Teuteurs made a brief comeback in the 1990’s thanks to Martha, but for whatever reason, they quickly fell out of fashion again. Maybe it was because we really didn’t know what to do with them – treating them as garden sculpture and not as a practical device on which to train plants ( i.e. “tuteur”, a guardian, to train or teach). Sure you can find them anywhere still, but we love to make them. Here is  ia great way to make a fine tuteur – click here:

When a tree such as a yellow-leaved Catalpa is cut-back annually to product large leaves and fast, water shoots, it’s called coppicing. A lost art in North America, it might be worth revisiting.
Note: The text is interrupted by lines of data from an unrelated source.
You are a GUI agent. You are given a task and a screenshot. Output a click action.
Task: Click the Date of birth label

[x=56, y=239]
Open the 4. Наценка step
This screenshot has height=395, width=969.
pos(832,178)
2. Coppiced Catalpa in the Perennial Border

For some reason, we in the US rarely practice the art of coppiced trees, but in Europe the practice has, and still is used ( along with pollarding, which is often confused with coppicing.). the RHS website has a great tutorial here, but it really doesn’t’ take much work to get these results in your own garden. Why coppice? Well, it allows you to add a very interesting texture into mixed plantings of either shrubs or perennials. Traditionally, it’s practiced with willow (salix) species, as a way to produce ‘water shoots’ or long, whips of twigs used for basket weaving, as well as for fences, garden stakes and other uses, but as an ornamental pruning method, coppicing can turn a tree into a statement – it works best with the traditional species, such as catalpa ( the fine yellow foliaged one above shows how magnificent it can be), as well as traditionally used on Smoke Bush (Cotinus), Limes (Tilia) and Foxglove Tree (Powlonia), which in our garden has produced enormous Jurassic Park – like leaves.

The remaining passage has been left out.